November 18, 2019

"The trove of leaked Iranian intelligence reports largely confirms what was already known about Iran’s firm grip on Iraqi politics."

"But the reports reveal far more than was previously understood about the extent to which Iran and the United States have used Iraq as a staging area for their spy games. They also shed new light on the complex internal politics of the Iranian government, where competing factions are grappling with many of the same challenges faced by American occupying forces as they struggled to stabilize Iraq after the United States invasion. And the documents show how Iran, at nearly every turn, has outmaneuvered the United States in the contest for influence.... [B]y and large, the intelligence ministry operatives portrayed in the documents appear patient, professional and pragmatic. Their main tasks are to keep Iraq from falling apart; from breeding Sunni militants on the Iranian border; from descending into sectarian warfare that might make Shia Muslims the targets of violence; and from spinning off an independent Kurdistan that would threaten regional stability and Iranian territorial integrity. The Revolutionary Guards and General Suleimani have also worked to eradicate the Islamic State, but with a greater focus on maintaining Iraq as a client state of Iran and making sure that political factions loyal to Tehran remain in power...."
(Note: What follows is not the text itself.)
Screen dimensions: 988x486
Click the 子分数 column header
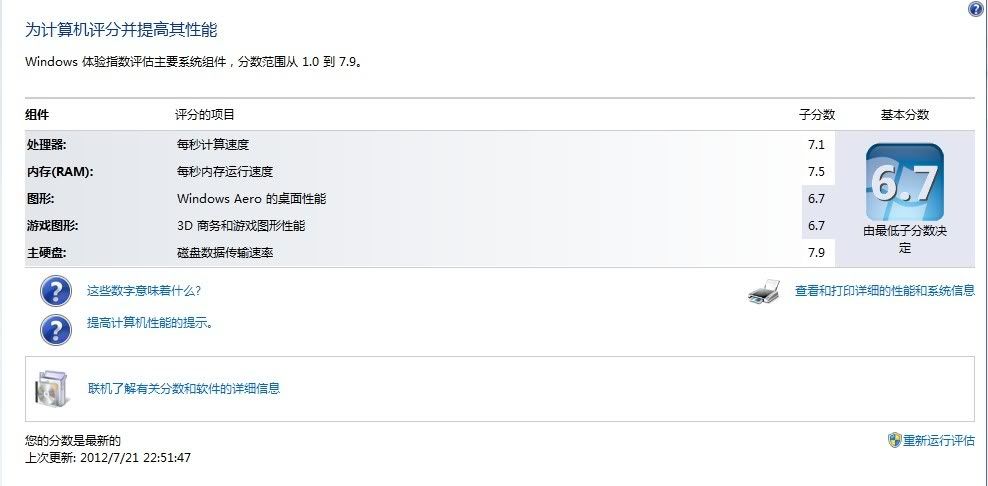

From "The Iran Cables: Secret Documents Show How Tehran Wields Power in Iraq/Hundreds of leaked intelligence reports shed light on a shadow war for regional influence — and the battles within the Islamic Republic’s own spy divisions" (NYT).

48 comments:

John henry said...

Sounds like PDJT is screwing up again, right?

Couldn't be Obama's fault at all, right?

John Henry

Hagar said...

Toldjah!

Michael K said...

The US "Intelligence Agencies", ie, CIA, seems to have taken its eye off the ball unless it was, under the influence of John Brennan suspected Muslim convert, aiding Iran. That would go along with the policies of the president at the time.

BUMBLE BEE said...

American Taxpayer funded. Thanks Barry. He said he was getting good at killing people.

rhhardin said...

Intelligence leak means it hurts Trump.

gilbar said...

here's a hypothetical poll question:

Did you think it was proper for the President of the United States to send an airplane full of pallets of unmarked bills to the iranians to support their terrorism efforts?

Robert Cook said...

"American Taxpayer funded. Thanks Barry. He said he was getting good at killing people."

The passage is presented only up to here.